Dallaire speaks to Tutsi rebel leader Paul Kagame, played by Akin Omotoso. Regent Releasing
A 2007 movie that's now getting a limited U.S. release three years after its Canadian debut, Shake Hands with the Devil is a workmanlike docudrama that takes most of its power from the story it tells — and the outrage it expresses. Director Roger Spottiswoode, a Hollywood veteran of no characteristic style, avoids flashy techniques and explicit violence; Hutu militiamen swing their machetes, but the blows' impacts aren't really seen. Only the corpses — scattered, piled, floating down streams — testify fully to the horror.

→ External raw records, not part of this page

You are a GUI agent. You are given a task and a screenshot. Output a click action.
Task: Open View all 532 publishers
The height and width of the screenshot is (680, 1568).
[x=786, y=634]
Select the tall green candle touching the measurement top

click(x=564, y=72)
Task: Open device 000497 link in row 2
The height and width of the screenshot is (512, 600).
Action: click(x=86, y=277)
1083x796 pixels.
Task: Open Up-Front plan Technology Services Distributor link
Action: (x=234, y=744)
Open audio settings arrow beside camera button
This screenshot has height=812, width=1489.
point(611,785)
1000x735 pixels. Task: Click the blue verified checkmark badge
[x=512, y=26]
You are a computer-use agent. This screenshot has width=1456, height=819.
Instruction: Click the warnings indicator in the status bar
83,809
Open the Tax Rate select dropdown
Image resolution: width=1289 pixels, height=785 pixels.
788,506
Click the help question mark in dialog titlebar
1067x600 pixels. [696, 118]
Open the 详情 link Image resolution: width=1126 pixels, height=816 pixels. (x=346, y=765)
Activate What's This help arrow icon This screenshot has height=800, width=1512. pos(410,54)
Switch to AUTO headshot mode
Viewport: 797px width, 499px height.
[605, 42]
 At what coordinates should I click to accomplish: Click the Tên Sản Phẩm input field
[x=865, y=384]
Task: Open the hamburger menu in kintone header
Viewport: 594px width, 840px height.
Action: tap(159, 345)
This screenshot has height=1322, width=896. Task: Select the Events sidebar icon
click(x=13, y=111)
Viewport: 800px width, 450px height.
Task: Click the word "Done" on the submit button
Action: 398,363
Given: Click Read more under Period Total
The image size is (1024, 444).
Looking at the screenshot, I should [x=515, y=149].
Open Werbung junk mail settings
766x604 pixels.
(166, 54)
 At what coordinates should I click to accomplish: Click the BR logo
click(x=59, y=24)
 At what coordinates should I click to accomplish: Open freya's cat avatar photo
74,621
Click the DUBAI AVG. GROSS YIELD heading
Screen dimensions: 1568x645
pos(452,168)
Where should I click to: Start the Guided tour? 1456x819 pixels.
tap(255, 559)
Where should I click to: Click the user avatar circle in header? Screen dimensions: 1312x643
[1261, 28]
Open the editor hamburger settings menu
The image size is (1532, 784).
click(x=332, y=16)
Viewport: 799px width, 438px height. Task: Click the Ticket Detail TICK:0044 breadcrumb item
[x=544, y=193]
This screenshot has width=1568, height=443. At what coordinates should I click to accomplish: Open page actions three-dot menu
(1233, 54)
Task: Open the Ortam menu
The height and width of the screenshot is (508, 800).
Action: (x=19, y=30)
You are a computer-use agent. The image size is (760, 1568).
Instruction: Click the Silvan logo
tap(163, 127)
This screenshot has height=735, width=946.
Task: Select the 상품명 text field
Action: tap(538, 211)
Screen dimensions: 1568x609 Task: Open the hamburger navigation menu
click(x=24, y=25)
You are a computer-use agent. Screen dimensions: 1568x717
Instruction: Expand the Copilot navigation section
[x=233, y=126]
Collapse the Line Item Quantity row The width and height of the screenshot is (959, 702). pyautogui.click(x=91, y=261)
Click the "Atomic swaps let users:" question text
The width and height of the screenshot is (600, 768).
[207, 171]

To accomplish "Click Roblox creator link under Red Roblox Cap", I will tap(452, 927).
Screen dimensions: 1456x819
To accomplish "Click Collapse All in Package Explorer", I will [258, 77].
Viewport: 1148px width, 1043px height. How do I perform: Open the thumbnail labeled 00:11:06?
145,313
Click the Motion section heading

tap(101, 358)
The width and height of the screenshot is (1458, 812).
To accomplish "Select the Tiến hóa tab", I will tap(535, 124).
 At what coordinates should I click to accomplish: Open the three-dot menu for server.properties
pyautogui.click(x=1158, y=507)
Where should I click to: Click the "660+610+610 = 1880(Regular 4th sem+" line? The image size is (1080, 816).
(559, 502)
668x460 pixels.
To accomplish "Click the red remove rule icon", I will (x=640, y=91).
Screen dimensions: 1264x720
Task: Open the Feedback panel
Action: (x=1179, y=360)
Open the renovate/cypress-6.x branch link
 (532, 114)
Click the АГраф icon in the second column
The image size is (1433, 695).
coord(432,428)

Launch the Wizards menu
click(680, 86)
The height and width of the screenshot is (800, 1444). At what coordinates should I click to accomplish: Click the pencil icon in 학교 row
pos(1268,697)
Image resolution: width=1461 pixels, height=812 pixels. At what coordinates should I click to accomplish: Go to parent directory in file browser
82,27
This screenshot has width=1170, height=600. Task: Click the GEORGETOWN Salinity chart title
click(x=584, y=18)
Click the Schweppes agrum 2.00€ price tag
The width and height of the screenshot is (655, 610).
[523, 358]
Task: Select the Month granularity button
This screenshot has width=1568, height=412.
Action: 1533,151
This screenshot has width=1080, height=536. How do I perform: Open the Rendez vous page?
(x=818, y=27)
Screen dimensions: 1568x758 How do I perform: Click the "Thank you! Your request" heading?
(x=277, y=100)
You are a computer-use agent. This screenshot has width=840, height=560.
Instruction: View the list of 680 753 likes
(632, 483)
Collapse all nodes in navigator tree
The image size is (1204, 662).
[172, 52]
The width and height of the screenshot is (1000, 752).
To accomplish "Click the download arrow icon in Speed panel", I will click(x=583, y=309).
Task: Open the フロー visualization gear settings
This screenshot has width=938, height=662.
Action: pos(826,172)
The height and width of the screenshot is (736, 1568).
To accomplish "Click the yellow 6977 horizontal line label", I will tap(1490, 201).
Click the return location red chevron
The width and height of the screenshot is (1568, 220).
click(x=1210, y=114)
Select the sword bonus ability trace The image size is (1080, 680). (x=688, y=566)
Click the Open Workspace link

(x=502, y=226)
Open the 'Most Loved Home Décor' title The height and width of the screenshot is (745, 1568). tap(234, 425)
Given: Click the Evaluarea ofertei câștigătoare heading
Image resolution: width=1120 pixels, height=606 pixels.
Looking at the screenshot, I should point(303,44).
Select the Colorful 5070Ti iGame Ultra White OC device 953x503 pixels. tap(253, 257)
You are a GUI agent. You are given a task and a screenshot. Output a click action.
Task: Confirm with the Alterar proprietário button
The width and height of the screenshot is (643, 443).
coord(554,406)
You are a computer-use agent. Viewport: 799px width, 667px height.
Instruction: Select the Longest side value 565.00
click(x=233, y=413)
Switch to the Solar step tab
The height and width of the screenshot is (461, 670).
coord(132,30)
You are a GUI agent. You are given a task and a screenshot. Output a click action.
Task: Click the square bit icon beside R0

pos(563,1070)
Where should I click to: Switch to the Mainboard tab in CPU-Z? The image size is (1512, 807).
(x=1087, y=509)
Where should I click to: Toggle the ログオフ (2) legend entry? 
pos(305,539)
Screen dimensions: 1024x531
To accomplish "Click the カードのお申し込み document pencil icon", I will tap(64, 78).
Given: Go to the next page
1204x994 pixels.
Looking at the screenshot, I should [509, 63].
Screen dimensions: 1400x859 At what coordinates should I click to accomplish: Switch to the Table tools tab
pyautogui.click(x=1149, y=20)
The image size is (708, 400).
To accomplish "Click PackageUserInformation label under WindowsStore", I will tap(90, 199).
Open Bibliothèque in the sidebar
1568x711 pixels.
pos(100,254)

Screenwriter Michael Donovan may have modeled the film's reticence on Dallaire's own. The story is framed by his postwar attempts to erase the Rwandan experience from his mind through psychoanalysis, liquor and other unsuccessful gambits. These scenes are the movie's least successful, but Dupuis keeps his dignity even when drooling on a park bench. And when he's striding through the chaos, the actor seems every bit the sort of man who could calmly announce "I'm Dallaire" to a grenade-toting fanatic who's just promised to kill the general if he ever meets him.
Back in Canada, Dallaire tells a psychiatrist that he remembers Rwanda in flashbacks that are "not like memories at all." Shake Hands with the Devil captures something of that sensation; it's a depiction of events that are too painful to remember, too essential to forget.